# Shamir's Secret Sharing Scheme

*This topic is an explanation of Shamir's Secret Sharing scheme (SSS), also known as \((k, n)\) threshold secret sharing scheme. SSS is one of the critical parts of RLN.*

## Overview

Imagine if you have some important secret (secret key) and you don't want to store it anywhere. For that, you can use the *SSS* scheme. It allows you to split this secret into \(n\) parts (each individual part doesn't give any information about the secret) and restore this secret upon presentation of \(k\) \((k <= n)\) parts.

For example, you have a secret that you want to split into \(n\) parts/shares. You can divide these shares between your friends (1 share to 1 friend). Now when \(k\) of your friends reveal their share, you can restore the secret.

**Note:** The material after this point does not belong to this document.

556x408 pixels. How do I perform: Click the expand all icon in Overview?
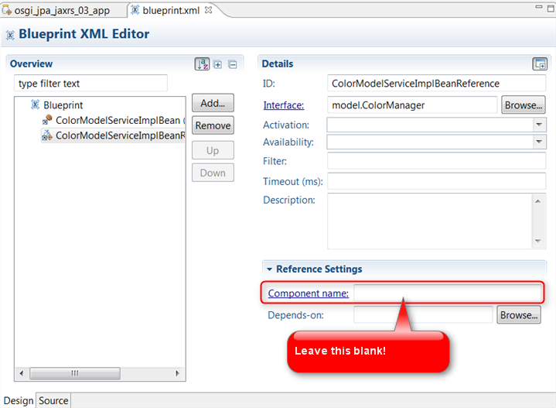[218, 64]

This scheme is also called \((k, n)\) *threshold secret sharing scheme*.

This scheme is possible due to *polynomial interpolation* (especially Lagrange interpolation). Let's describe how *Lagrange interpolation* works and how it's used in a *SSS* scheme.

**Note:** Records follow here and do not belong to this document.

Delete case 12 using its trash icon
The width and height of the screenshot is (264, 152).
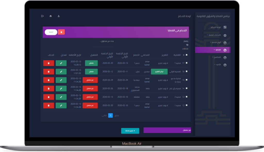[48, 105]
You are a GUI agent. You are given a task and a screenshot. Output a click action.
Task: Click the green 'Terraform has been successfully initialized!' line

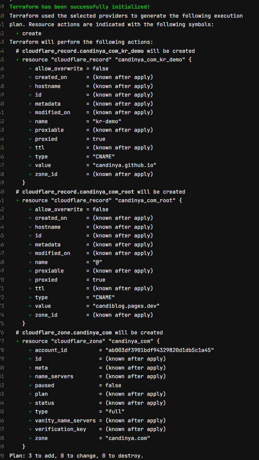click(x=80, y=7)
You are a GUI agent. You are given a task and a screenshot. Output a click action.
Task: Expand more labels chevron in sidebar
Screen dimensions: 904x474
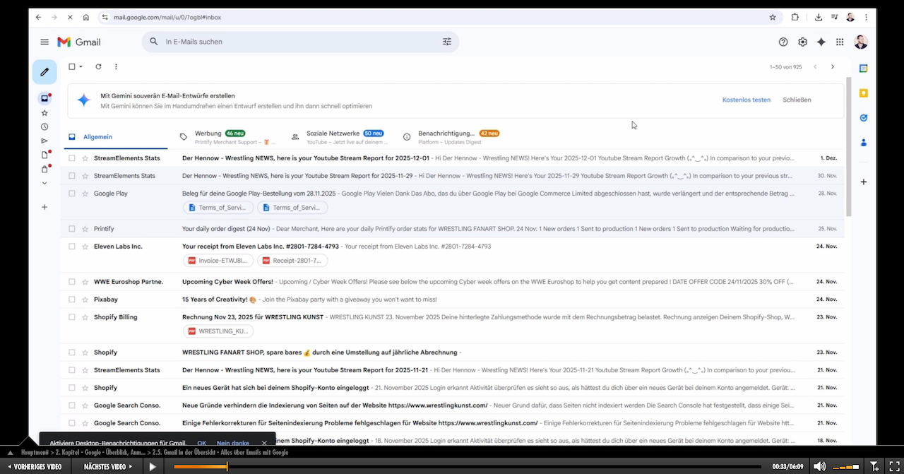tap(44, 184)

## Polynomial (Lagrange) interpolation

*Interpolation* is a method of constructing (or restoring) new points/values (or function) based on the range of a set of known points/values (f.e. we can restore the line (linear function) from two points that are from this line). The previous example describes how that works.

*An unlimited number of parabolas (second-degree polynomials) can be drawn through two points. To choose the only one, you need a third point.*

Thus, if we have a polynomial \(f(x) = 3x + 2\), we only need two points from this polynomial to restore it. Let's peek two random \(x\) values and calculate \(f(x)\):

- For \(x = 1\) we have \(f(1) = 3 * 1 + 2 = 5\)
- For \(x = 10\) we have \(f(10) = 32\)

Now we have to shares: \((1, 5)\) and \((10, 32)\). If we draw a graph based on these two shares, we can easily see that this is the same line (function):

We also can "restore" the function analytically. For that let's denote: \[f(x) = y_1 * \frac{x - x_2}{x_1 - x_2} + y_2 * \frac{x - x_1}{x_2 - x_1}\] where \(x_1 = 1, x_2 = 10, y_1 = 5, y_2 = 32\). If we make substitution we got: \[f(x) = 3x + 2 \] which is the same polynomial.

The same technique can be made with every polynomial. Main thing to remember is that we need \(n + 1\) points to interpolate \(n\)-degree polynomial.

Now that we know how interpolation works, we can learn how it is used in SSS.

## Shamir's Secret Sharing

To create the **SSS** construct, we must choose \((k, n)\), where \(n\) is the number of shares we want to get from the secret and \(k\) is the number of shares required to restore the secret. The degree of the "secret" polynomial is \(k - 1\) (covered in the previous section).
Let's try to construct **SSS** with an example.

### Sharing

- Our secret = \(S = 30\)
- As the linear polynomial used in current
**RLN**implementations, let's set \(k = 2\) (2 points are enough to recover the polynomial); \(n\) is not that important, but we can make it any number, f.e. 3 - The secret polynomial is: \[f(x) = a_1 * x + a_0 \] where zero coefficient \(a_0 = S\), and \(a_1\) is some random number (f.e. 5);
- We must pick \(n = 3\) different points (shares) on that polynomial, for that we can pick three random \(x\) values (f.e. 5, 8, 16) and calculate \(f(x)\): \[f(5) = 5 * 5 + 30 = 55\] \[f(8) = 5 * 8 + 30 = 70 \] \[f(16) = 5 * 16 + 30 = 110 \] So, the shares are: \((5, 55), (8, 70), (16, 110)\)

### Recovering

We can take any two shares to recover (as described in the interpolation section) the "secret" polynomial. Zero coefficient (\(a_0\)) in the recovered polynomial is the secret \(S\).

## Important notes

Arithmetic in this topic is usual for us. However, in real life, **SSS** arithmetic is defined over some finite field. This means that all calculations are carried out modulo some big prime field. In fact, it happens by itself in Circom because the arithmetic there is defined over the finite field, too, so we don't need to do anything extra).